Dolphin-API: A comprehensive guide to the API-based multimodal document parsing model of ByteDance Dolphin

Written by

Audrey Miles

Updated on:June-18th-2025

Dolphin is a new multimodal document image parsing model that ByteDance quietly released and open-sourced on platforms such as Hugging Face in May 2025. It does not simply pile up parameters, but through a sophisticated architecture design, with about 322M parameters, it has achieved a remarkable performance breakthrough in the field of document parsing. Based on the project source code, this article will deploy the Dolphin API through Docker for the dify platform to call.

Dolphin Basics

Overview

The core feature of Dolphin lies in its innovative two-stage paradigm of "analysis first, then parsing". In the first stage, the model performs page-level layout analysis on the entire document image, identifies the various elements contained therein, and generates a sequence of elements arranged in the natural reading order of humans. In the second stage, these identified "heterogeneous elements" will serve as "anchors", and the model will perform parallel content parsing on the image areas corresponding to these anchors in combination with specific task prompts for different element types. This design enables Dolphin to efficiently and accurately process document images containing multiple interwoven elements such as text paragraphs, complex tables, mathematical formulas, illustrations, etc. The model currently mainly supports the parsing of Chinese and English documents, and outputs the final parsing results in structured formats such as Markdown or JSON that are easy to process later.

Core Components

Visual Encoder: Swin Transformer

The visual encoder is responsible for extracting rich, deep visual features from the input document image. Dolphin uses Swin Transformer as its visual backbone network. Swin Transformer is known for its hierarchical feature representation and efficient shift window self-attention mechanism, which can capture the global layout information and local detail features of the image at the same time. Before input, the image will be carefully preprocessed, such as scaling the long side to a specific size and then filling it into a square while maintaining the original aspect ratio to avoid text distortion and maximize information retention.

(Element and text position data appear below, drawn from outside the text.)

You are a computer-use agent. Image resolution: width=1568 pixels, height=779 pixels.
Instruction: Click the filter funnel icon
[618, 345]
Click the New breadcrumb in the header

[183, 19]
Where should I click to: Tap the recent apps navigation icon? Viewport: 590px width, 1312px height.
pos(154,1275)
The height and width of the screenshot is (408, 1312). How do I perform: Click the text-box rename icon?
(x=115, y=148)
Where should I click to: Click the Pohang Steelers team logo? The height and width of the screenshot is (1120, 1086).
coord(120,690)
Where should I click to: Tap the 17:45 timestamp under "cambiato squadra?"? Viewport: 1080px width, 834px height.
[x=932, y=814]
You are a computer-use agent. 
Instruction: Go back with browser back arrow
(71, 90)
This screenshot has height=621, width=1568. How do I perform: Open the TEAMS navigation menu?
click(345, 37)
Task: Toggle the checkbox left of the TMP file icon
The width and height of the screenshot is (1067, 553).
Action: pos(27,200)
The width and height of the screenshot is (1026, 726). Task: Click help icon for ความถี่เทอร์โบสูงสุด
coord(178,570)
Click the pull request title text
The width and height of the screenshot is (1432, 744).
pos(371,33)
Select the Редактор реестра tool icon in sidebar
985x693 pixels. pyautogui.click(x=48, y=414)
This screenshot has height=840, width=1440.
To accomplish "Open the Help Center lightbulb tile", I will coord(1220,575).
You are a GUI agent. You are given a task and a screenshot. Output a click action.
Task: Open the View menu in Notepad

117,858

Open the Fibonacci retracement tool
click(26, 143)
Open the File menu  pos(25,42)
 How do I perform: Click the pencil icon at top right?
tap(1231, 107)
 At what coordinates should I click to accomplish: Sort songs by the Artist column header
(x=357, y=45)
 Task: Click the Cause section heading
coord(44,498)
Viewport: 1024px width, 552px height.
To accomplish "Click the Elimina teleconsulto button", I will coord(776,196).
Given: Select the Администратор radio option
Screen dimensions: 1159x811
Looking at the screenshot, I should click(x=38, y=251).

Text decoder: Based on MBart architecture

The text decoder receives image features from the visual encoder and text cues for specific tasks, and generates structured text sequences such as paragraph content, Markdown representation of tables, LaTeX code of formulas, etc. through autoregression. Dolphin's text decoder is modified based on the MBart architecture to serve as a decoder-specific model. It effectively fuses the visual features extracted by the Swin Transformer and the input text cues through a cross-attention mechanism to "translate" the visual information into the corresponding language description. The decoder contains multiple Transformer layers with a hidden layer dimension of 1024.

Core Model: NougatModel

NougatModel integrates the core modules of Swin Transformer visual encoder and BART text decoder to form the main body of Dolphin's visual-language model. It is responsible for performing the actual "speaking from pictures" or "generating structures from pictures" tasks. NougatModel is called in both parsing stages of Dolphin. In the layout analysis stage, it receives the complete page image and hints for layout recognition, and outputs the sequence and position of page elements. In the content parsing stage, it receives cropped element image blocks and specific content parsing hints for the element type, and outputs the specific text content of the element. In this way, a unified model architecture can efficiently complete a variety of parsing subtasks with the help of different input granularities and hint strategies.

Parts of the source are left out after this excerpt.